Transcribe exactly the stretch of lines beginning at the one containing "You are a computer-use" and closing with the last line of the entries below. Omit images.

============

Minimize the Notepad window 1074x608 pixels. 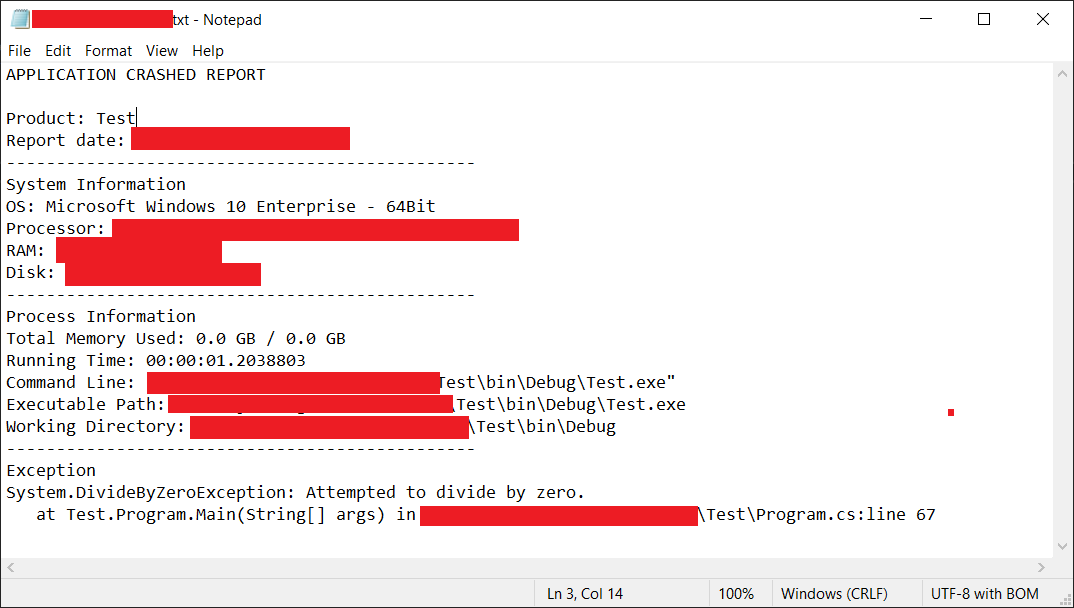coord(925,19)
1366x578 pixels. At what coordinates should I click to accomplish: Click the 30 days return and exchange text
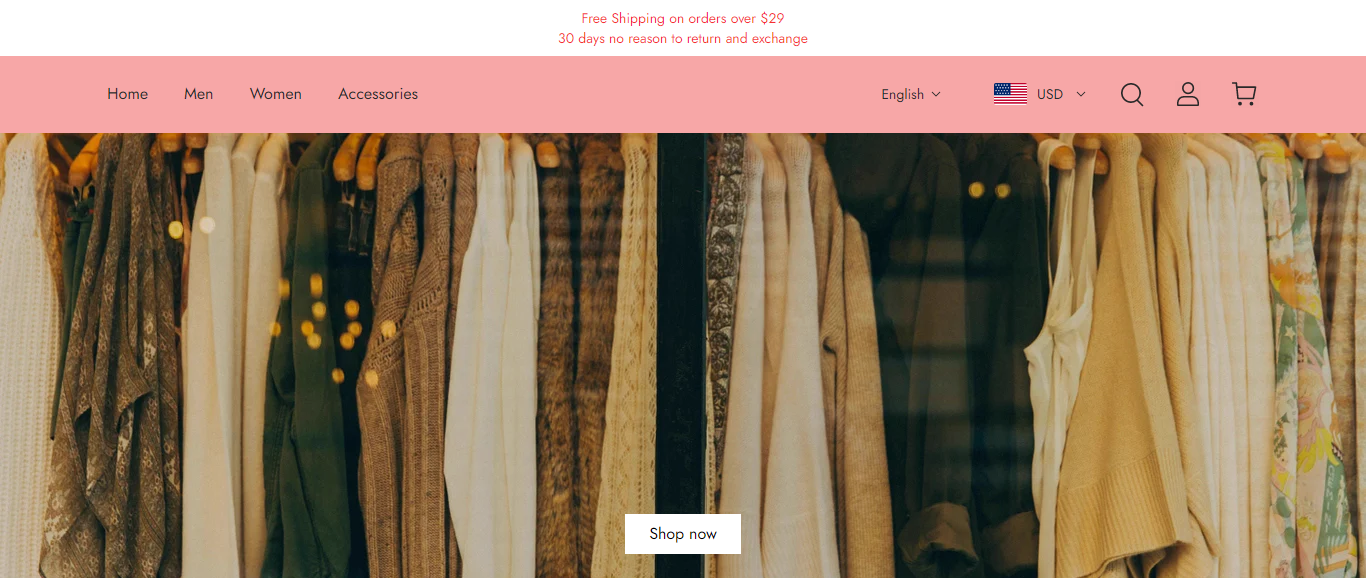point(683,38)
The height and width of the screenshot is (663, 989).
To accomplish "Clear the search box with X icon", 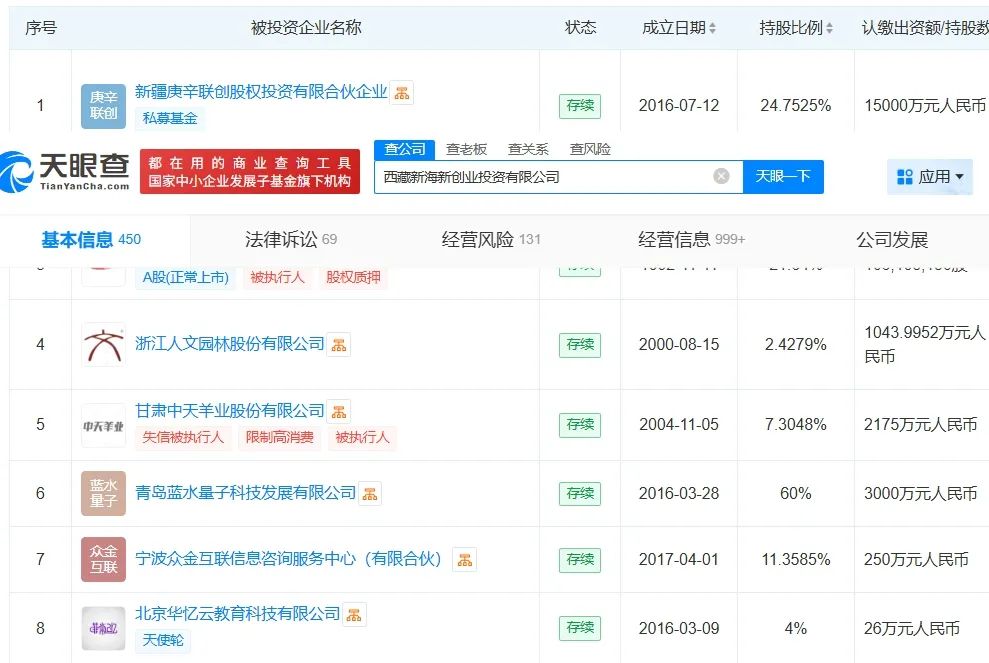I will pos(721,177).
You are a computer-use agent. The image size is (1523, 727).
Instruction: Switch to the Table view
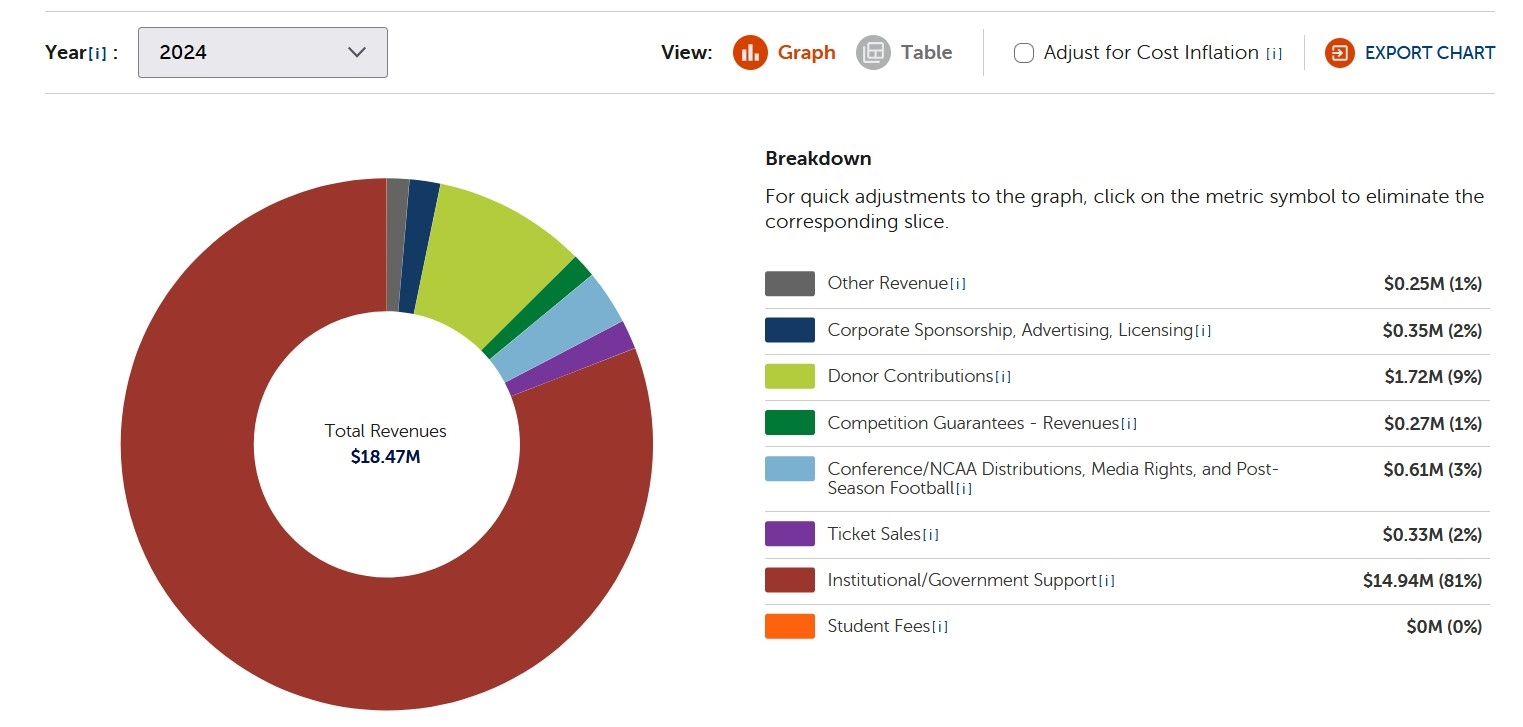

============

* **SOLUTION TO THE EXERCISE**:
You are a computer-use agent. The image size is (1523, 727).
Instruction: Switch to the Table view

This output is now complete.